TASK OBJECTIVE: Transcribe only the part of the listing below that begins at the line containing "Instruction: Enable the" and runs to its final line, keeping both ends.

EXERCISE INPUTS:
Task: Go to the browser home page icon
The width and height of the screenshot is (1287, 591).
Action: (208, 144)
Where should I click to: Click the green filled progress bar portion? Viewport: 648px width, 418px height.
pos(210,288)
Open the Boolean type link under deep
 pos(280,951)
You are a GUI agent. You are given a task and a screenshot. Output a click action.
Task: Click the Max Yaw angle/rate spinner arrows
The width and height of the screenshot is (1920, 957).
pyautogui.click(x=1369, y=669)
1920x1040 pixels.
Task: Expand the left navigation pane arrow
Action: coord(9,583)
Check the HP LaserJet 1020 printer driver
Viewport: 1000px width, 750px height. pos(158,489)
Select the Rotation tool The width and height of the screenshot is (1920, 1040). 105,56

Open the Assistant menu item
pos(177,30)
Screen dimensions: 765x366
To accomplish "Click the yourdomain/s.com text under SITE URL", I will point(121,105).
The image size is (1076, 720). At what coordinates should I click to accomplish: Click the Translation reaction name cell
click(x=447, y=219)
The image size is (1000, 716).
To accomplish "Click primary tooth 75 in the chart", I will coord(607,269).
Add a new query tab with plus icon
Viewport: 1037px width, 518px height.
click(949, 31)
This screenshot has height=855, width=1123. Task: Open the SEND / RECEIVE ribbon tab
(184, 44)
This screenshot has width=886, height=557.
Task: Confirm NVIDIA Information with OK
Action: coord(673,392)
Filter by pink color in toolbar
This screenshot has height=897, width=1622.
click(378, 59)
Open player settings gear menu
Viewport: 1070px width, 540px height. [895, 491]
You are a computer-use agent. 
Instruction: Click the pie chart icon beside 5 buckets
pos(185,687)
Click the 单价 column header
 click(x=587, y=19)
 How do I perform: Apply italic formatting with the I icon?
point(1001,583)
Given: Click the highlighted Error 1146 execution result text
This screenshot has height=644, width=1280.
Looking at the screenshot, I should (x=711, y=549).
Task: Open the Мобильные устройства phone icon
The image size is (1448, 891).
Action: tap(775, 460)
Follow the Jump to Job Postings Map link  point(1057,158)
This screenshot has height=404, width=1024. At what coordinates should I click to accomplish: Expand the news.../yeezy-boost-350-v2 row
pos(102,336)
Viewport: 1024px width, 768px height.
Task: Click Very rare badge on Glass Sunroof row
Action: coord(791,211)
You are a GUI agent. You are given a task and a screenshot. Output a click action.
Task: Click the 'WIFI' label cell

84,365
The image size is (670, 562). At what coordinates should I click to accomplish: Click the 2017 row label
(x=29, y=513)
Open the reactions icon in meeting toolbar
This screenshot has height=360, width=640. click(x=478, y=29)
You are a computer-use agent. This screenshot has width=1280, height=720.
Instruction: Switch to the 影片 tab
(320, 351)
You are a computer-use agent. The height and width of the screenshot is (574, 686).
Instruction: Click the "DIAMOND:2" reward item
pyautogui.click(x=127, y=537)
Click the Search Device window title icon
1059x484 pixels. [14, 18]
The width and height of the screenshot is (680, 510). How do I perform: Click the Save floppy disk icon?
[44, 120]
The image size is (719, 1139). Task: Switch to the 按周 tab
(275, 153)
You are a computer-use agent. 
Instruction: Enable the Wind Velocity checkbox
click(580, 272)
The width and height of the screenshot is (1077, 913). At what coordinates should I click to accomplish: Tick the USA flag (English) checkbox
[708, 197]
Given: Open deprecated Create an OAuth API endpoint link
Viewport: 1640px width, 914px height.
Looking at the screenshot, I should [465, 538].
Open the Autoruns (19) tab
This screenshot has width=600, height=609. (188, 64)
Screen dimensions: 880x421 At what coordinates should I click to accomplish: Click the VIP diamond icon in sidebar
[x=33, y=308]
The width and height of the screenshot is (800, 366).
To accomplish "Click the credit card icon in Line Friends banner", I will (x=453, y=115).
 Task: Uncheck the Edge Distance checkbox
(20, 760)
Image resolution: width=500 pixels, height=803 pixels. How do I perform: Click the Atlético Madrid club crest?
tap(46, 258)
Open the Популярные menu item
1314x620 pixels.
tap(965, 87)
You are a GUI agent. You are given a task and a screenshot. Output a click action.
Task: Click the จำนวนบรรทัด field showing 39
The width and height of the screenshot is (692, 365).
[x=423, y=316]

RESULT:
Instruction: Enable the Wind Velocity checkbox
click(580, 272)
The width and height of the screenshot is (1077, 913). At what coordinates should I click to accomplish: Tick the USA flag (English) checkbox
[708, 197]
Given: Open deprecated Create an OAuth API endpoint link
Viewport: 1640px width, 914px height.
Looking at the screenshot, I should [465, 538].
Open the Autoruns (19) tab
This screenshot has width=600, height=609. (188, 64)
Screen dimensions: 880x421 At what coordinates should I click to accomplish: Click the VIP diamond icon in sidebar
[x=33, y=308]
The width and height of the screenshot is (800, 366).
To accomplish "Click the credit card icon in Line Friends banner", I will (x=453, y=115).
 Task: Uncheck the Edge Distance checkbox
(20, 760)
Image resolution: width=500 pixels, height=803 pixels. How do I perform: Click the Atlético Madrid club crest?
tap(46, 258)
Open the Популярные menu item
1314x620 pixels.
tap(965, 87)
You are a GUI agent. You are given a task and a screenshot. Output a click action.
Task: Click the จำนวนบรรทัด field showing 39
The width and height of the screenshot is (692, 365).
[x=423, y=316]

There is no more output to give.